Fun Home, Or, Visual Pleasure and Dyke Spectatorship

Fun_Home_musical_original_Playbill_cover,_OctoberOver at the always illuminating Feminist Spectator, my pal Jill Dolan has already published the definitive lesbian feminist review of the new musical adaptation of Alison Bechdel‘s 2006 graphic novel Fun Home, currently playing at New York’s Public Theater. (Playwright Lisa Kron and composer Jeanine Tesori did the adaptation. Get a little info on the show here and a short musical montage here. The show’s run has been extended through December 1. Read this, and then go get yourself some tickets. Has the Madwoman ever steered you wrong?)

I defer to Jill’s expert judgment on the brilliance of the show and the excellence of the cast. (Ben Brantley also gave it a rave review in the New York Times.) What I’d like to do here is justify the day of my life I devoted to training up to New York to see the show by riffing some on a comment Jill makes at the end of her review:

I left the theatre . . . feeling strangely seen and not quite sure how to think about that; I’ve spent so many years watching for lesbian subtext and trying to read queerness underneath protestations of heterosexuality. To see lesbian desire as the text felt almost startling — and more wonderful than I can even begin to describe.

My experience and sentiments exactly. I went to see the play alone, the Woman Formerly Known as Goose being occupied, as she often has been lately, with research and other shenanigans having to do with an obscure nineteenth-century poetess.

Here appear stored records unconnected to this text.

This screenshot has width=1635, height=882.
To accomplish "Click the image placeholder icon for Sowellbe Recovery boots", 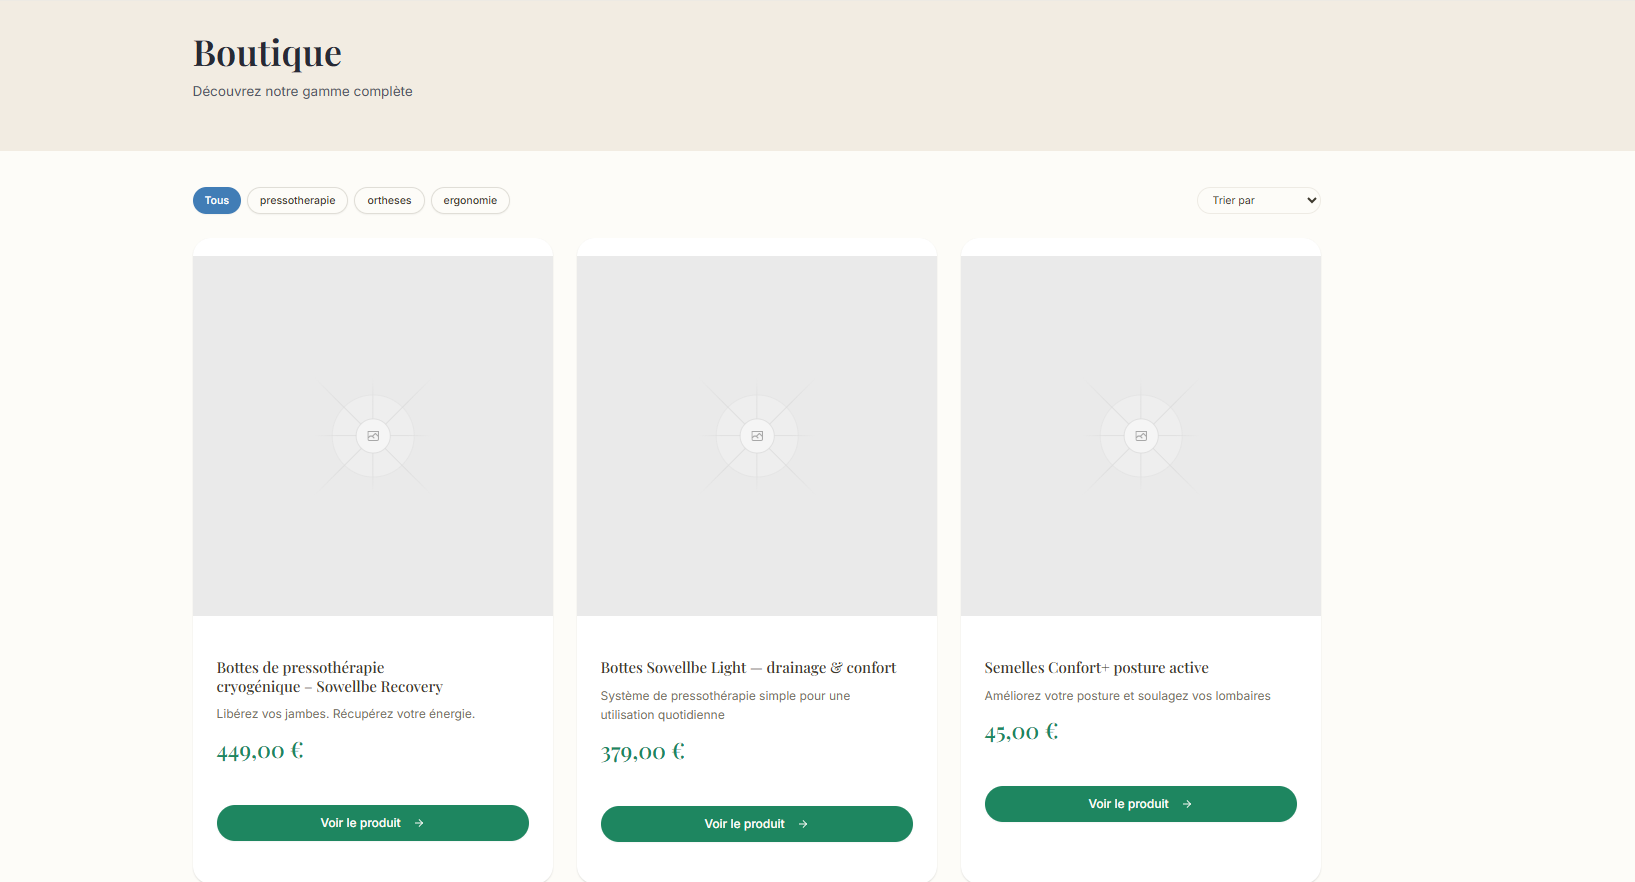I will click(373, 436).

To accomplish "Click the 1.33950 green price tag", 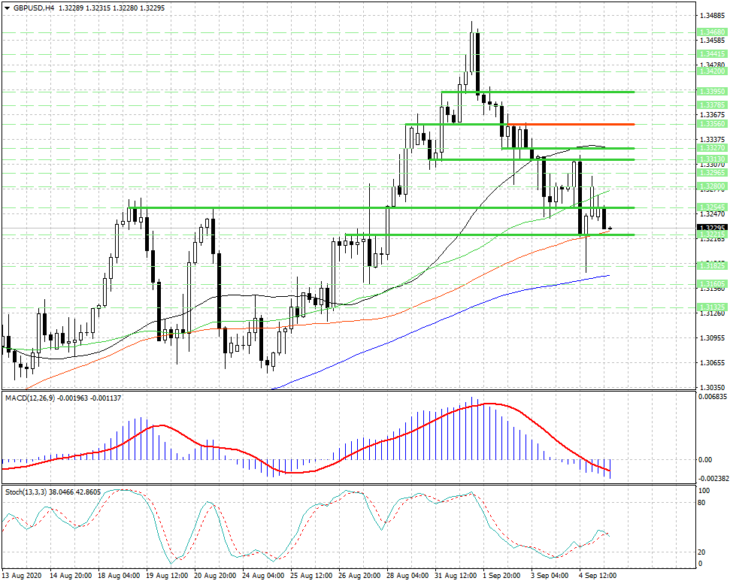I will tap(712, 92).
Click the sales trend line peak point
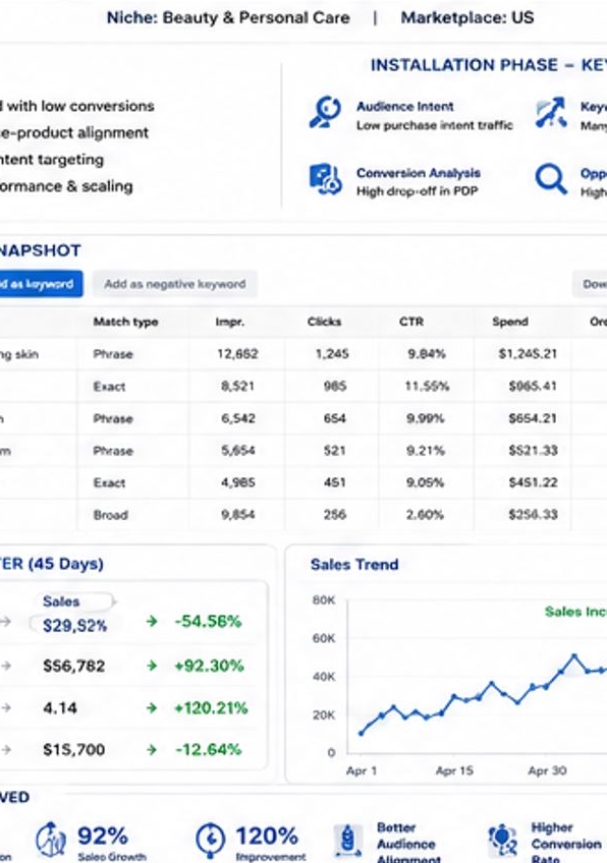This screenshot has width=607, height=863. click(575, 656)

No disrespect to WFKG, but I quite enjoyed my solitary Muppet Takes Manhattan adventure — the long, early morning train ride when a strong and steady internet connection helped me motor through a huge backlog of grading, the spontaneous stop at the “Queer History of Fashion” exhibit at the Fashion Institute of Technology Museum, the pre-matinee brunch at a sunny Italian place in the Village. Most especially, though, I was content to be alone when the lights went down and Fun Home began its 90-minute meditation on the love, ambivalence, and haunting uncertainty of a queer daughter’s relationship to her gay, deceased father. By “alone,” of course, I mean that I was in a theater full of strangers and didn’t have to worry about whether the sweet Asian guy to my left or the stocky dyke to my right were enjoying the play. I could give myself over entirely to what was happening on stage, where, as Dolan suggests, the action was mesmerizing and remarkable and painful and strangely interpellating.

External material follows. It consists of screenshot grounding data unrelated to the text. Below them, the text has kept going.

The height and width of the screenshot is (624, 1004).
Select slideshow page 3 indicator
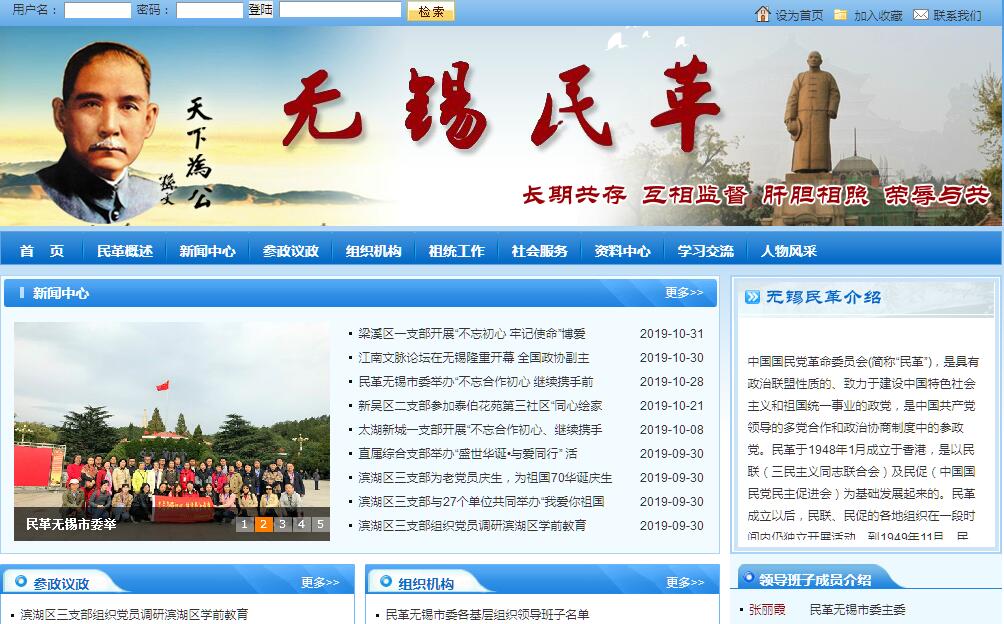tap(283, 524)
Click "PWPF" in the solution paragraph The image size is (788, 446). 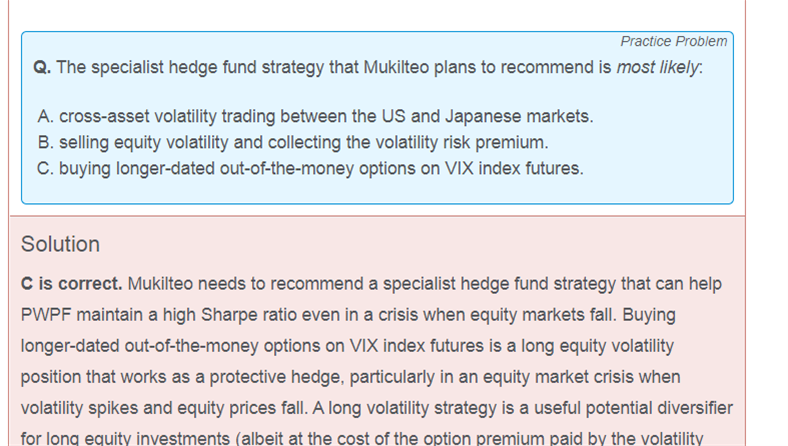[46, 315]
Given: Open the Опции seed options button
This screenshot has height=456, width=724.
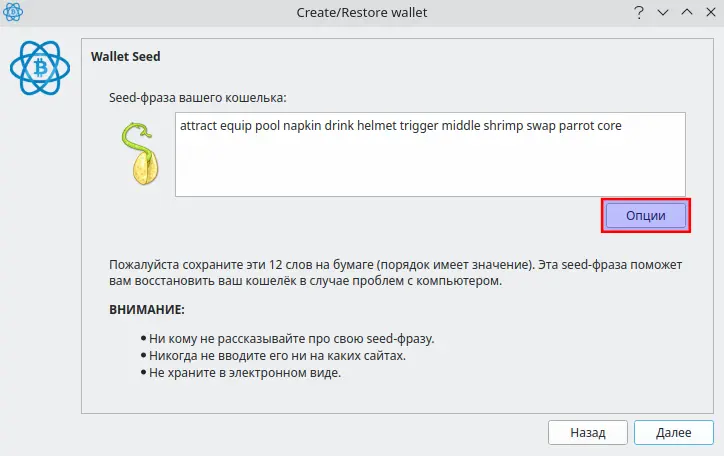Looking at the screenshot, I should (646, 216).
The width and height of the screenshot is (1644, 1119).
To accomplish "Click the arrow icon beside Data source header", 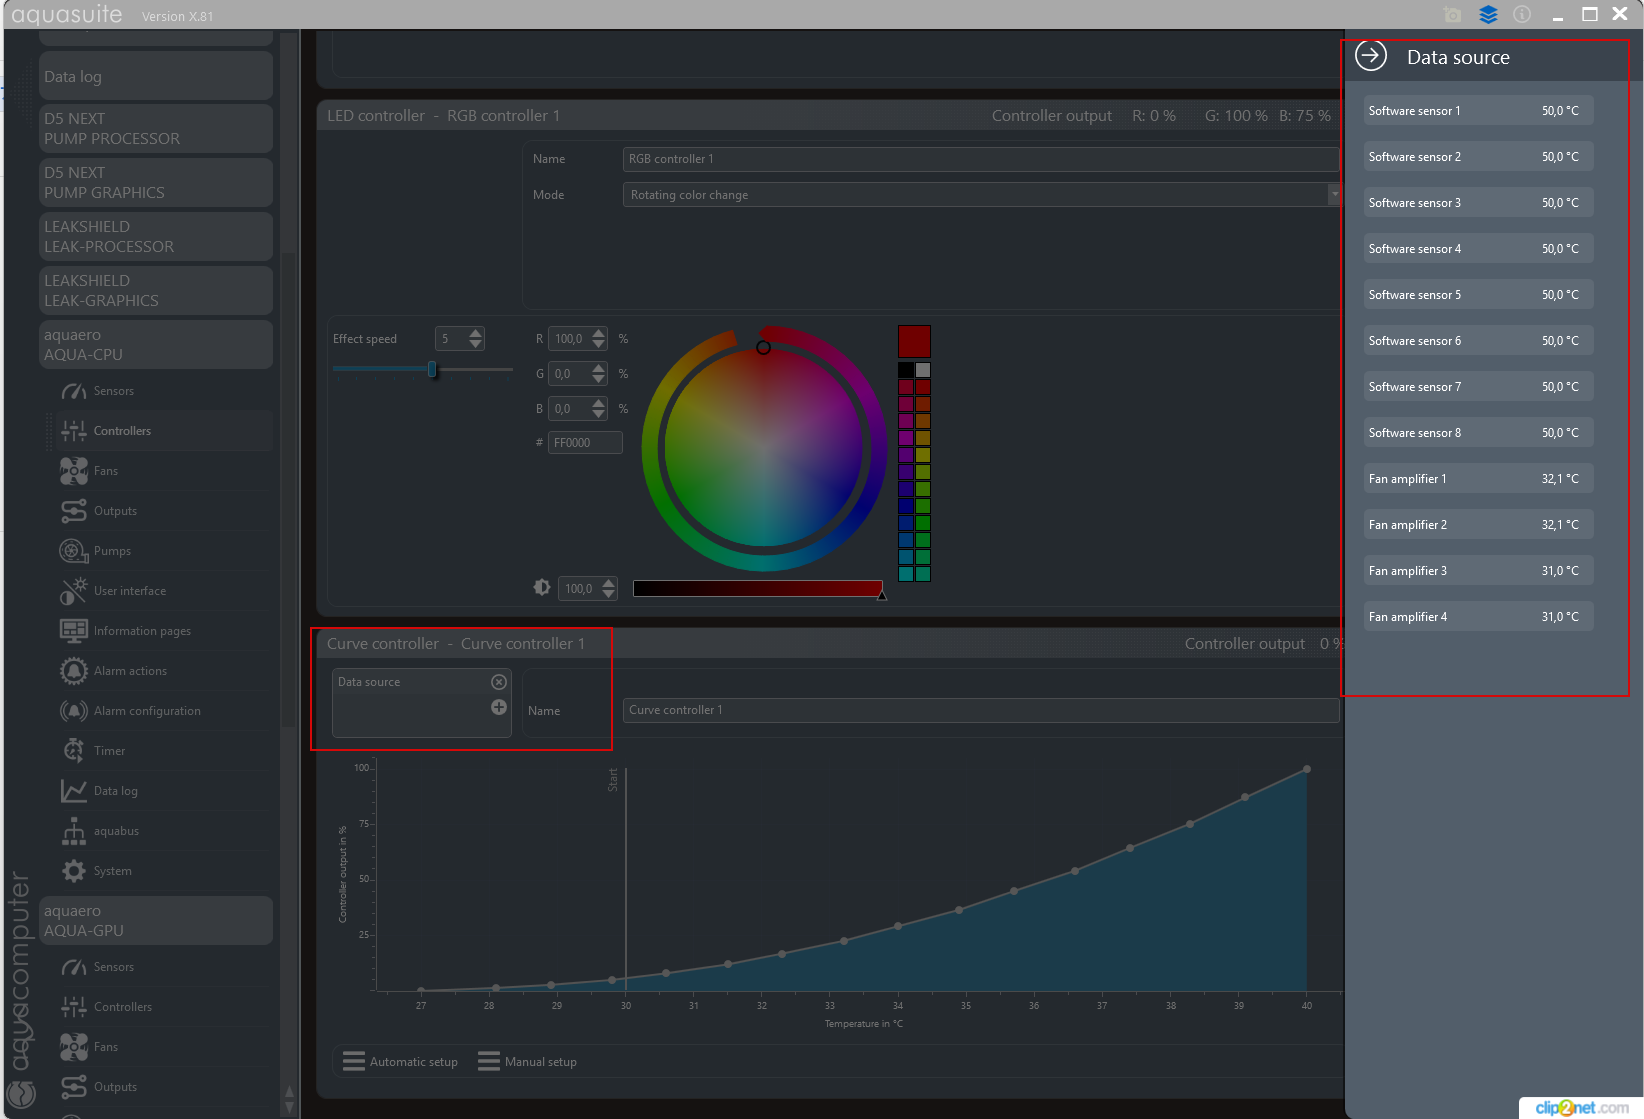I will tap(1371, 56).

Like the novel, the play is retrospective and delightfully meta. The narrator is Alison at 43, a lesbian cartoonist struggling to sort out her family history and the mystery of her father’s life and death. Played with ease and authority by Beth Malone (who bears an uncanny resemblance to the real Alison Bechdel), Alison is on stage and at her writing table throughout the play, stepping away from the table to observe and comment on scenes from her earlier life and to join occasionally in the singing. She watches herself, and we watch her working on the book that will become the play we are watching. Two other actresses play Alison at earlier ages, and their performances are spectacular: Sydney Lucas plays her as a precocious gender-bending child; Alexandra Socha plays her as a charmingly confused college student who steals the show with a belted-out ballad of lesbian first love called “Changing My Major” (to Joan, the name of the first girlfriend, winningly played by Roberta Colindrez). (Speaking of adventures in meta-ness, the New Yorker‘s Michael Schulman has a nifty little note up on watching Stephen Sondheim watch Fun Home. [Literally: Schulman sat directly behind Sondheim at a performance.] It muses on Sondheim’s “pervasive influence on the genre” of the musical and on this one in particular, in part by detecting the echoes of several Sondheim songs in “Changing My Major.” It’s a smart piece that ends by wondering if Sondheim, who, “in his decades of work, . . . has never wrestled explicitly with his sexuality or his upbringing,” wasn’t, at Fun Home, “watching the one show that he could never write.”)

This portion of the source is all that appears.